Niece (i before e, except after c)
I agree with you that Gates could be doing more, but he could also be doing less. It's not like he has $40.7 billion in cash lying around. Most of it is paper money, in Microsoft stock. He'd either have to give away stock to charity or sell the stock and pay whatever taxes aren't offset by donation to charities. In either case, he'd be in effect ceding control of Microsoft to someone else. If someone were able to buy up all his stock and get 50% of total stock, they could do whatever they wanted with Microsoft. I don't think Gates would allow that to occur. Unless Microsoft were to force Gates out similar to what happened with Time Warner and Ted Turner, it doesn't seem likely that he would liquidate any signficant fraction of his stock.
Great post, Oscar.

Wish I could say that about the 2 comments above... I look forward to hearing what Tom Bozzo has to say.
When I read that article, and saw how much money he and his wife have donated in one year, I was pretty impressed. But your article, in turn, has me thinking...
Oh I feel your pain Oscar. Over my career have seen the slow slipping away of other quality PC software too. I remember 10 years ago when Lotus spreadsheet software was replaced by Excel at my company. To this day, I still want to use the @sum function instead of the clumsy + alt shift sigma motions of Excel. Plus Lotus had the best fonts and financial statement templates deliverd with the basic product years before Micosoft rolled out the annoying dancing paper clip "Wizzard". And the Wizzards today are not as intuative as the 10 year old Lotus was then.

Good to see that Bill and Melinda are stroking their Karma. If you are pissing off your captive clients, the least you can do is pass along the proceeds to those that have no idea of what you did to get it.
Janelle: I'm flattered you're interested in having me weigh in.

Bryan: The Gateses give Microsoft stock to their charitable trust, which then liquidates the stock and doles out grants. Microsoft's market cap is around $290 billion, so they're minority shareholders as it is.

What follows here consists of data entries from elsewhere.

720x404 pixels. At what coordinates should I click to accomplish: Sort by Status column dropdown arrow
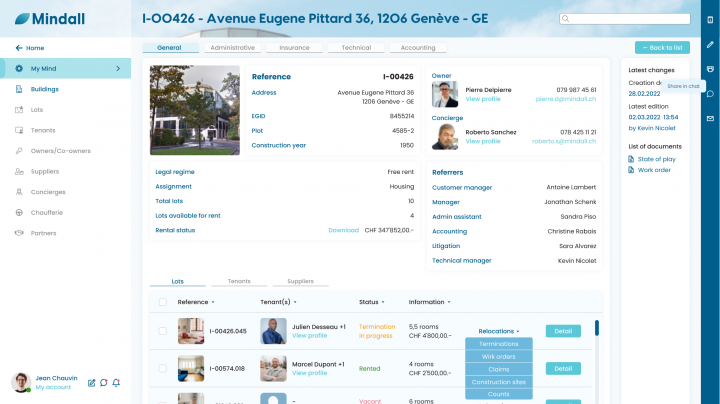[x=383, y=302]
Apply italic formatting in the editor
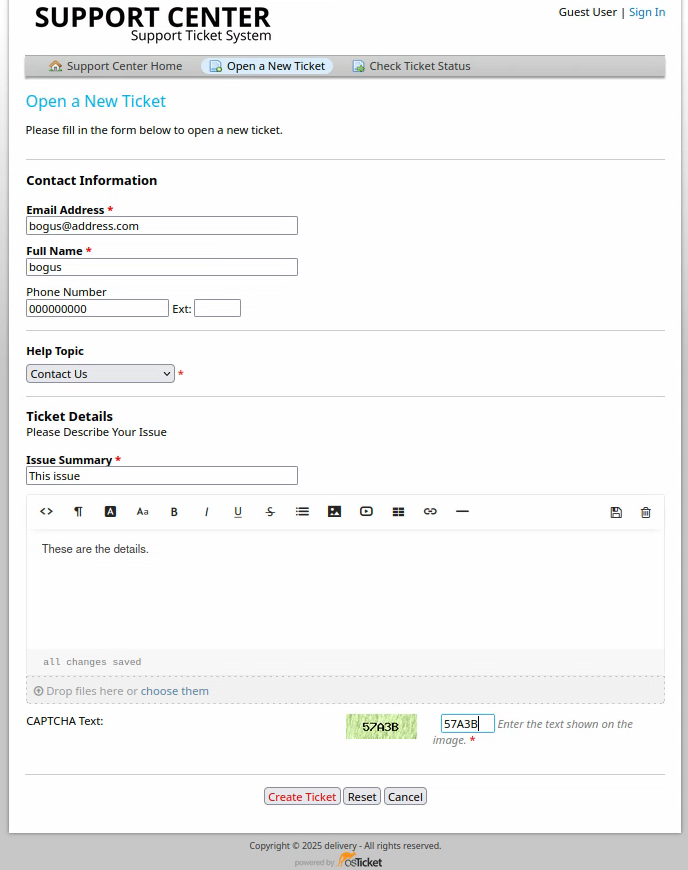Image resolution: width=688 pixels, height=870 pixels. 206,512
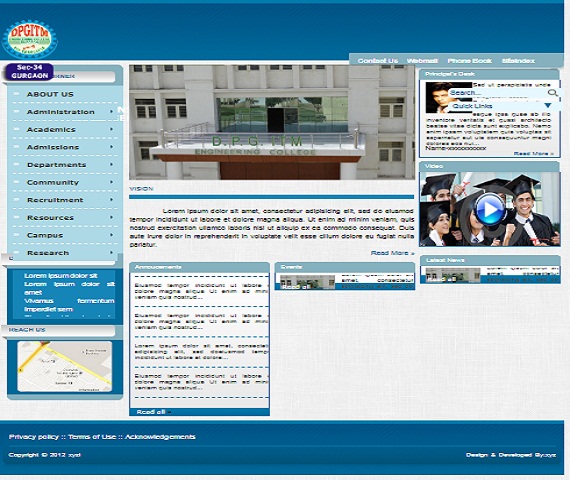The width and height of the screenshot is (570, 480).
Task: Click the Latest News building thumbnail
Action: [x=453, y=275]
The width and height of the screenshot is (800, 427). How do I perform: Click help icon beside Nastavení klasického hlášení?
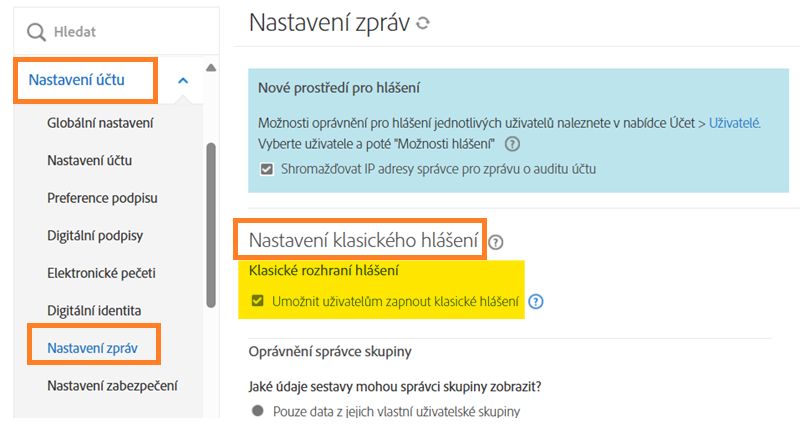[496, 241]
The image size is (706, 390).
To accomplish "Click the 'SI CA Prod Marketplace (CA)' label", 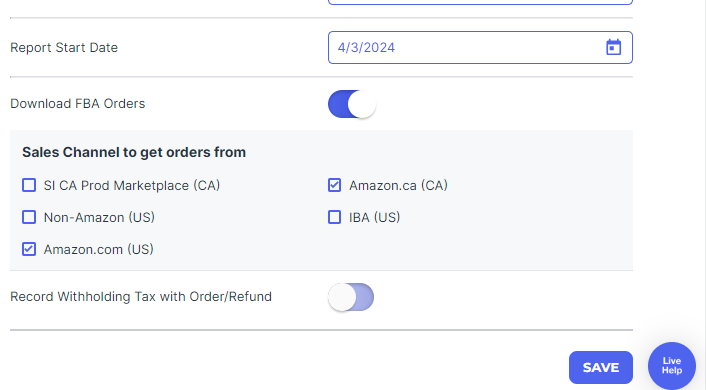I will tap(131, 186).
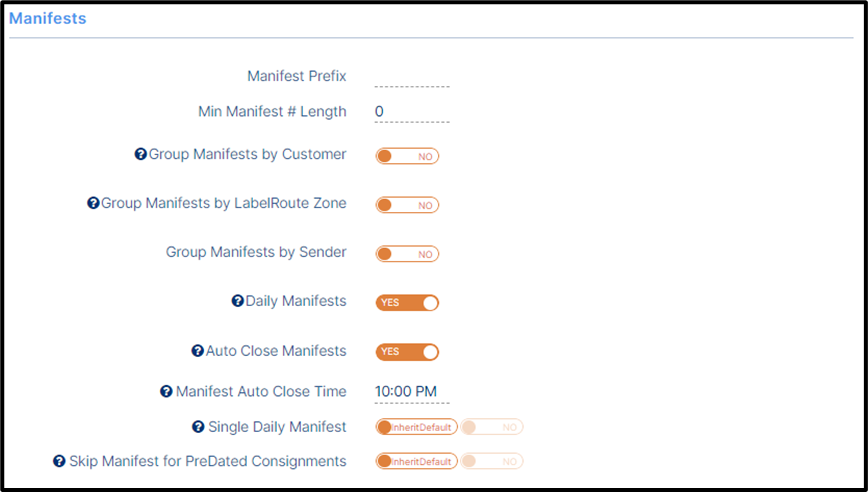Open the Manifest Auto Close Time picker
This screenshot has width=868, height=492.
[x=412, y=392]
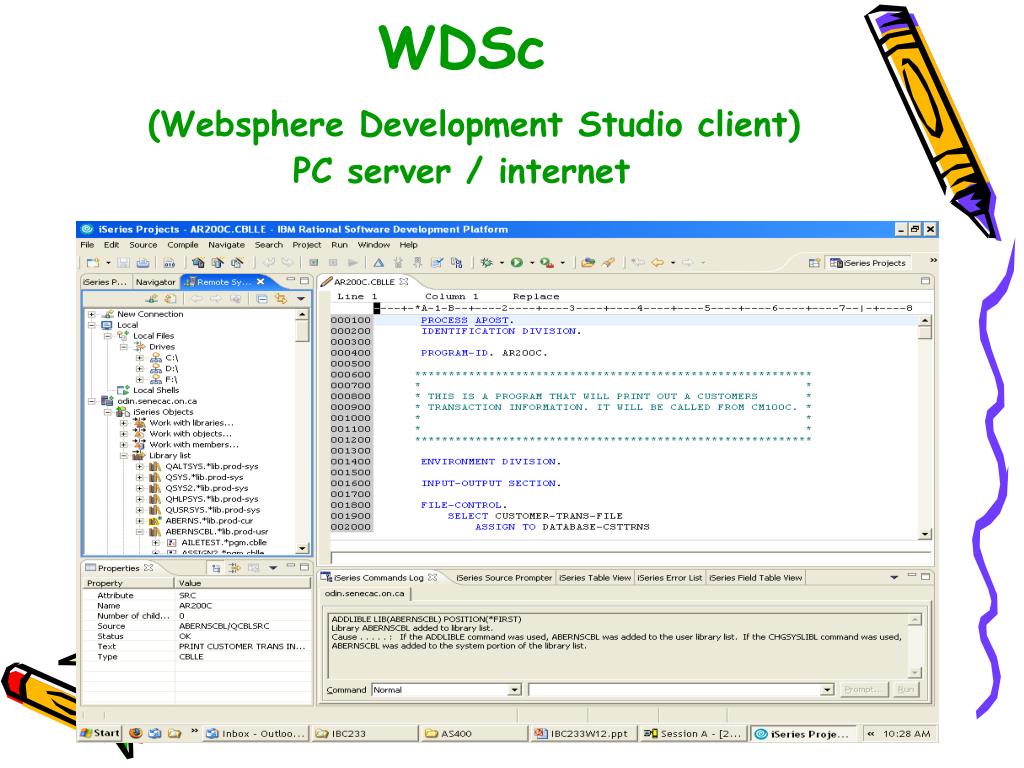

The economic concept to learn is deadweight loss, which is to say that if MSFT behaved competitively, Gates individually would be less rich but society o/a would be richer. (Some monopolies can be dynamically efficient -- that's the economic rationale for patents -- but MSFT's practices with respect to its IP holdings [a lot of which is junk, along with the whole software patent universe, IMHO] are hardly beyond reproach.)

I generally agree with Oscar that most Microsoft products have been good enough, at best. I'm a dedicated Mac-head, so take that as you will. Word 5.0a for the Mac actually was a superior product in its day; the main problem is that Word v.X (and its PC counterpart) is not a noticeable net improvement 15 years later (it's much better than most of the interim versions of Word for both platforms). Windows monocultures are showing itself to be a net problem, as the various security clusterf***s make me wonder why companies love [sic] Windows so much. (Though while I think OSX is superior, I don't have any illusions that I could live without virus scanners if it had 80% of the OS market.) I have a draft post with some thoughts on that which I may have to dust off and complete.

I think it's less that Microsoft beat the AD into submission (though I do wonder what the source of David Boies's reputation as a fearsome litigator is) than the change of administration led the JD to roll over. MSFT's clearly fared less well with the EU.
Agree or not agree, this is an informative post. I'm glad to read it and do some thinking along lines I might otherwise have ignored.
So, in this new year, thanks. Look forward to continued, stimulating look into your thoughts and observations.
Um, note to Anonymous 5:35: Seize the weird.
Thank you, Oscar, for saying something that needs to be said, probably over and over again.
Everytime I click onto your blog and see that photo of Bono holding hands with Gates, it makes me cringe. That's an image that I'd rather not have imprinted on my psyche.
Bill Gates good, Bill Gates bad, who cares? What about the fact that Bono can't sing??